I approached the Pave de la Justice, 1800 metres of pave, with a real sense of awe. Beyond there lay Carrefour de l’Arbe, a 2110 metre long section of pave, in a section rounded off with the 1000m Pave de Gruson. This triptych of pave is so tough that few ride it completely and I saw a number crash into the adjacent farmer’s crop. I had prepared my mind well, surprisingly well, and for the first time in five editions of the sportive, I was not fixated by the pain in my hands – not immune, but not fixated – and it was a great feeling as I turned left up toward the cafe atop the rise. Here people had assembled to cheer on friends, family members and anyone who stuck to the centre of the pave. I got many shouts of ‘courage’. It felt so cool!

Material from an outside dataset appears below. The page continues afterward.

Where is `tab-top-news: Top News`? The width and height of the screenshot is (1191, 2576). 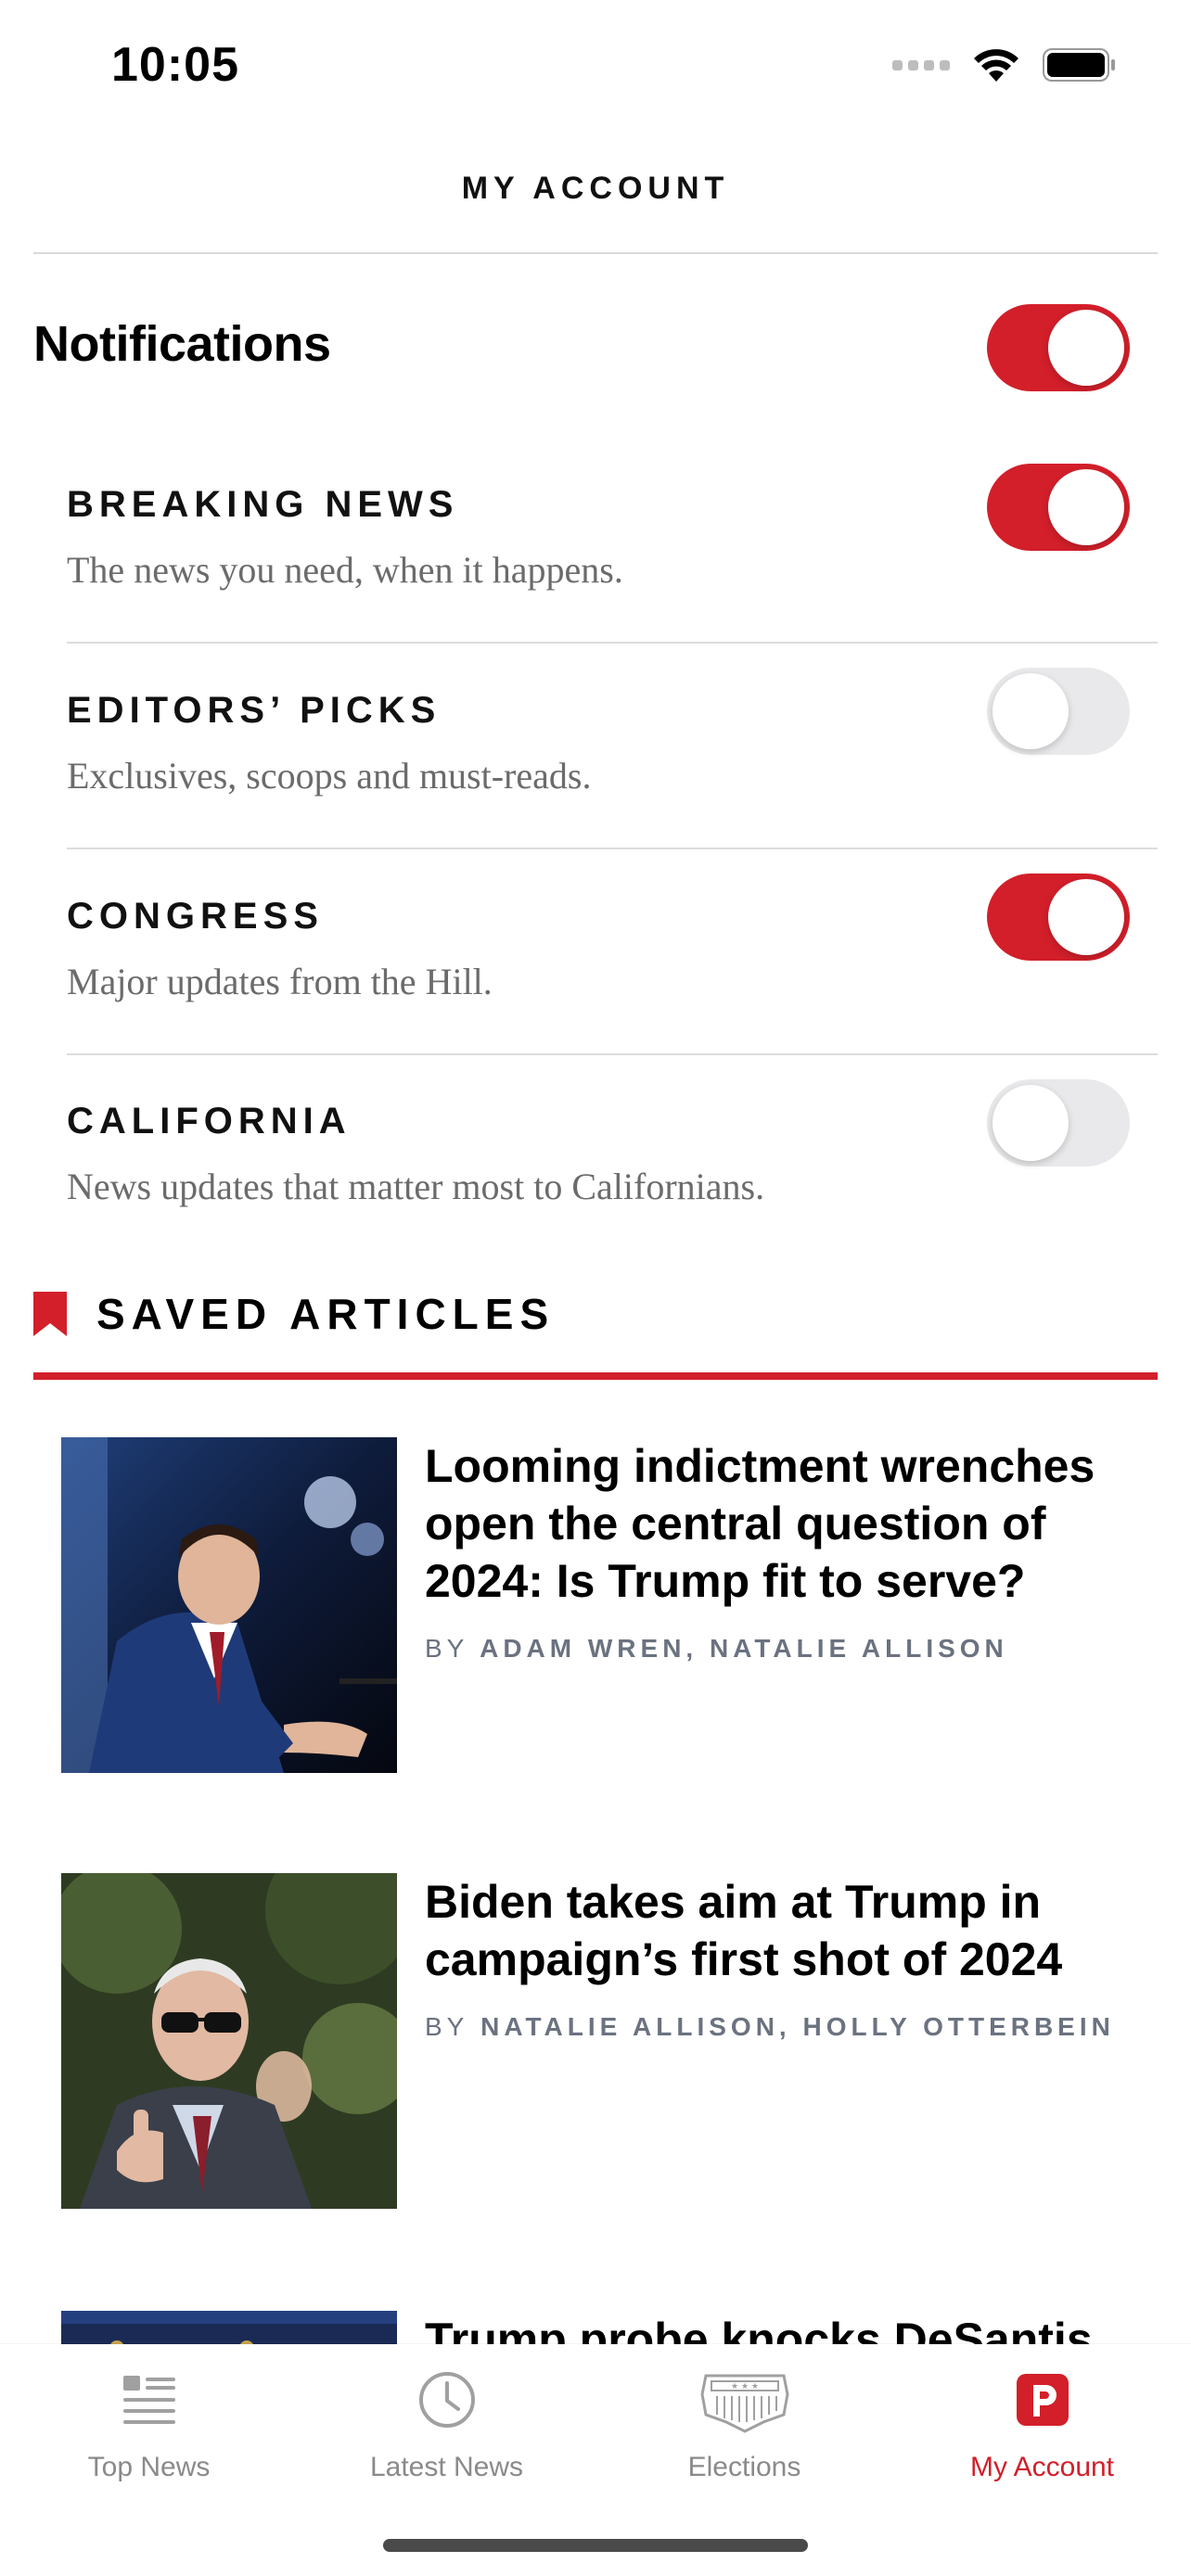 tab-top-news: Top News is located at coordinates (149, 2423).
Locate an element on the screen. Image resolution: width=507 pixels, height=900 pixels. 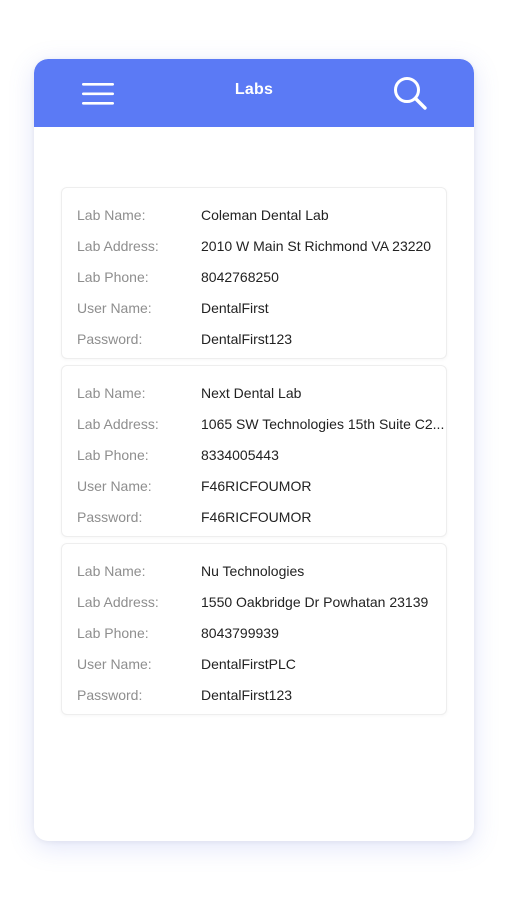
lab-phone-row: Lab Phone: 8334005443 is located at coordinates (254, 454).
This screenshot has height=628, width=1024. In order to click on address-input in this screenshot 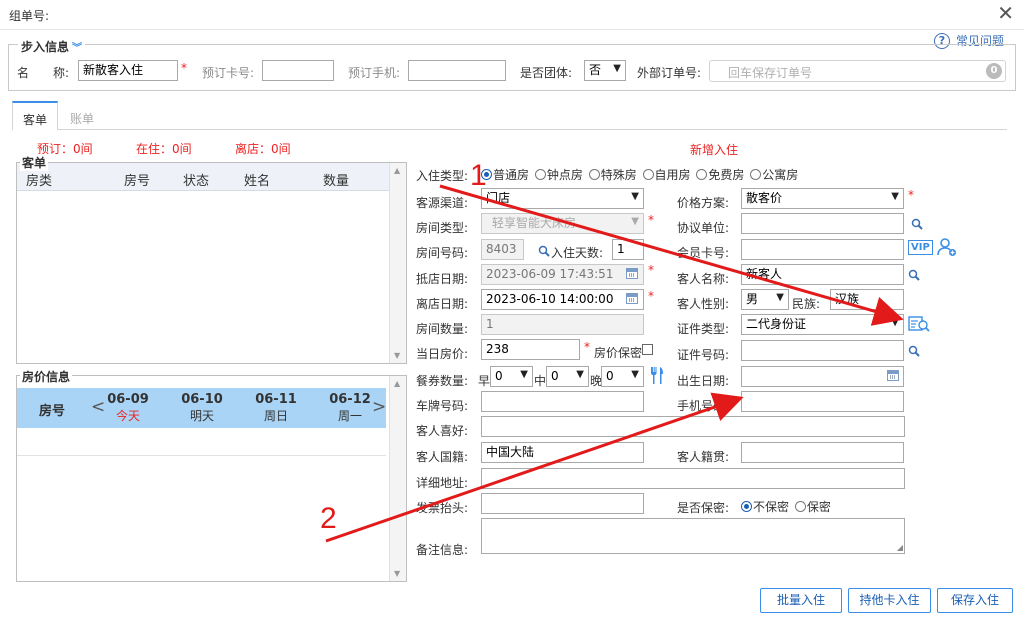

Many people think Paris Roubaix is done and dusted after this point, but beyond de Gruson lies the rough and tough Pave de Hern, a snake like section that, although allowing respite at times with it’s wide gravel verge, still had to be ridden with respect; I saw more near moments around here than anywhere else.
With the pave over, the road to the iconic Roubaix Velodrome is simply a case of navigating through the suburbs on a route differing greatly from the pro-race, even facing a series of traffic lights that really sapped morale and energy from your body.
Cars parked on the celebration kilometre of pave (not really pave of note) made it a simple choice to avoid and I swung into the velodrome with the final lap bell ringing, whistles blowing and cheers from the infield as I hit the track. Sadly there was no one around me to race to the line, but I just sprinted anyway. How could I do otherwise?
Sitting exhausted and battered in the infamous Roubaix Velodrome showers, I had the luck to choose the cubicle inscribed with the name of three time winner Francesco Moser. The stark, uncomfortable nature of the showers would be frowned upon by some who posses little sense of history or place, but for others it’s a place of pilgrimage.
I contemplated that this sportive is ‘old school’. Lacking hype, it offers a relaxed organisational climate and because of it you feel more in touch with the VC Roubaix and their team of local support. I got a sense that they are proud of the race, their sportive, the velodrome (now complete with the addition of a very new indoor velodrome) and this area of the Nord de Calais, an area recovering from economic downturn.
With beer and frites in hand I was told that Rouleur Managing Editor, Ian Cleverly, had given a great impression of my video narrative style to the ‘long’ group as they pedalled and talked on the road sections. It made me laugh to hear this and it rounded off a great day in ‘Hell’.
Paris Roubaix 2010 – Brutal
‘Brutal’, is all I could utter when asked how it went; what else could I say? A little earlier I had fallen into the arms of a friend in Roubaix Velodrome centre. I felt so weak and there was simply nothing left in my body, but my soul was full, very full.
The biannual Paris Roubaix Cyclo Sportive held in June follows the route of the ‘Hell of the North’ professional race, and it also brings out the spectators in droves to enliven the morale of any rider. The event is a matter of great civic pride and as a rider you feel very much welcome by the locals and authorities. Not an entrepreneur in sight, this is an old school event organised locally, giving it a special romantic atmosphere. I was joined by many Brits, not forgetting riders from all across the world. A team from the Basque country ‘won’ the team prize of a giant cobble (I was part of a team who won it a few years back) and they had shown up as if they were the pro squad.